10/21/21 TODOs - Githubissues

nickvazz commented 2 years ago

[x] get github setup
[x] get git setup locally (https://git-scm.com/download/win)
[x] get a colabatory notebook saved in github
[x] go through git workflow
- [x] git add, git commit, git push
[x] load the data in a notebook (MINST dataset) for a simple convolutional model -- https://keras.io/examples/vision/mnist_convnet/
- [x] build a model
- [x] train the model
- [x] evaluate the model
[ ] get the logging of hyper parameters and metrics set up dags hub (MLflow)
[x] load toddler image data

nickvazz commented 2 years ago

If you have issues, you can comment here and its pretty easy to make nice looking text formatting with markdown https://guides.github.com/features/mastering-markdown/

truc-h-nguyen commented 2 years ago

@nickvazz Hi Nick, I have some questions:

May you check for me why I can't put images in the training set into subplot like in the test set? Link
I understand the codes where they prepare data, scale images, change images into 1D array, convert class vectors to binary class matrices (like number 5 we have [0,0,0,0,0,1,0,0,0,0]. I learned a few things about layers in sequential model but not all, like the first layer needs to have input shape; conv2d and maxpooling2d layers downsample image features map; dropout layer helps avoid overfitting model; changing order of layers affects the end result.
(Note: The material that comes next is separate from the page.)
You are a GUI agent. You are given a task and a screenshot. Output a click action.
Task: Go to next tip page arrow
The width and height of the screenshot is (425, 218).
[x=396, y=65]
But I guess I need to read more about Sequential model like one-hot vector and how it relates to the loss function categorical_crossentrophy (if it relates), how to choose loss functions; meaning of each number in layers' output shape; terms like batch size, epochs, activation, optimizer, metrics; way to create validation set, then test training vs validation set.
Can we put our own image of handwritten digits and let the model predicts what digits we have?

nickvazz commented 2 years ago

Hey @truc-h-nguyen, no problem!

1) Looks like in the test set it has a typo that makes it work, and in the train set it doesn't have the same typo but has a small easily fixed error.

Basically `plt.show()` makes the plot and in the `test` case, you never _called_ `plt.show` fully since it requires the `()` to get called. In the `train` case you call it correctly but inside the the most nested loop so it shows after each plot.:

index=0
for nrows in range(3):
  for ncols in range(3):
    plt.subplot(3,3,index+1)
    plt.imshow(x_test[index], cmap="Pastel1")
    index+=1
plt.show()

and

n_rows = 3
n_cols = 3
i=0
for row in range(n_rows):
  for col in range(n_cols):
    plt.subplot(n_rows,n_cols,i+1)
    plt.imshow(x_train[i], cmap='Pastel1')
    i+=1
plt.show()

2) Yep, all those things are true.

The input shape for some models is dynamic which is nice but a lot have a specific hard-coded / optimized shape.
The conv2d doesn't always return a smaller shape. It can return the exact same shape if you change the padding argument when you create a conv2d layer.

padding: one of "valid" or "same" (case-insensitive). "valid" means no padding. "same" results in padding with zeros evenly to the left/right or up/down of the input such that output has the same height/width dimension as the input.
Dropout helps with overfitting during training by randomly removing some node connections so that it's not too dependent on a specific connection but you have to remember to take it out when you actually are using the model for predictions.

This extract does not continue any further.